**Exercise requirements:**
Copy the article on the Hillyard Center Head Start closure word for word, from "Community Colleges of" up to and including "have waiting lists.".

**Selected excerpt:**
Federal budget cuts close Hillyard Center Head Start

Ribbon woven in a fence notes the closing of Head Start classes at the Institute for Extended Learning’s Hillyard Center on Wednesday in Spokane. They have been permanently closed due to federal sequestration. (Dan Pelle)

Forty fewer kids in the state’s poorest ZIP code will have the opportunity to attend free preschool this fall as funding cutbacks for the Head Start program take hold.

The program operated at the Institute for Extended Learning’s Hillyard Center for 23 years.

“The bottom line is we will not be able to serve families in this community, and our wait list was into the hundreds,” said Patty Allen, a Head Start district director. “There are 40 kids who likely would have been eligible who won’t be served.”

She added, “There is more need in this community than there are services available.”

Federal sequestration is blamed for the lack of funds.

The 5 percent-plus across-the-board cut was intended to force Congress into a budget compromise. Head Start is one of many social services hit by the cuts.

Community Colleges of Spokane manages the Head Start programs in Spokane County, and officials learned this spring they would have to trim the Head Start budget by about $450,000, college officials said. The Hillyard Center lost two morning and two afternoon classes in Head Start, a preschool program for 4- and 5-year-olds, as well as six slots in Early Head Start, which serves children up to 3 years old.

With the loss of the Hillyard location, the number of sites operated by the college will be reduced to 10. There’s room for 839 children throughout Spokane County, and all the programs have waiting lists.

Statewide about 1,000 slots are being eliminated due to the federal sequester, said Joel Ryan, executive director of the Washington State Association of Head Start and ECEAP programs.

“We are as hopeful as anybody else that (President Barack) Obama and Congress will decide to undo this sequester,” he said. If they don’t, Head Start programs will have to be cut again next year.

Hillyard’s Head Start programs were going to be moved in the fall of 2014 anyway, Allen said. With the north-south freeway construction coming soon, the college plans to merge many of the programs operated at the Hillyard Center, 4410 N. Market St., into Spokane Community College’s.

The Head Start classes were likely being moved to the Northeast Community Center, where other classes are currently operated.

Said Allen, “These services are lost indefinitely, unless some other funding becomes available.”

**Material shown:**
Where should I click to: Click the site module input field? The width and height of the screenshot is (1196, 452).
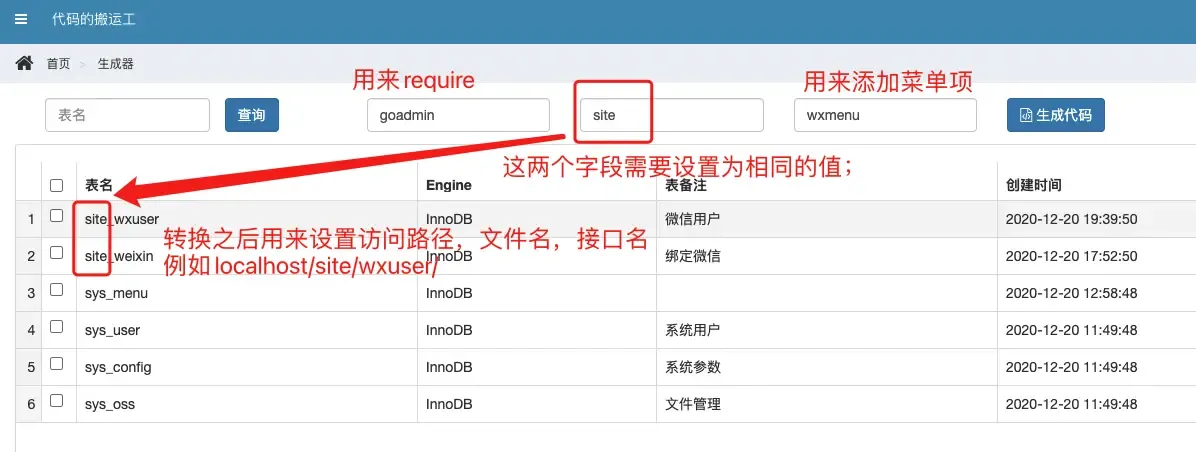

...

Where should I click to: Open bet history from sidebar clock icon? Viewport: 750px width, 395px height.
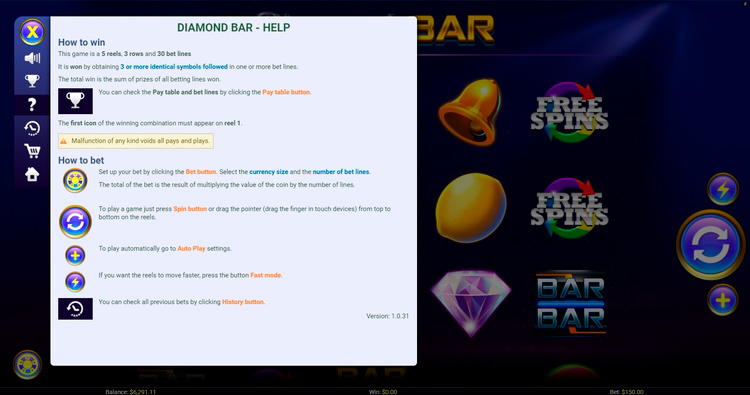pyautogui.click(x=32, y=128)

**Finished task:**
Community Colleges of Spokane manages the Head Start programs in Spokane County, and officials learned this spring they would have to trim the Head Start budget by about $450,000, college officials said. The Hillyard Center lost two morning and two afternoon classes in Head Start, a preschool program for 4- and 5-year-olds, as well as six slots in Early Head Start, which serves children up to 3 years old.

With the loss of the Hillyard location, the number of sites operated by the college will be reduced to 10. There’s room for 839 children throughout Spokane County, and all the programs have waiting lists.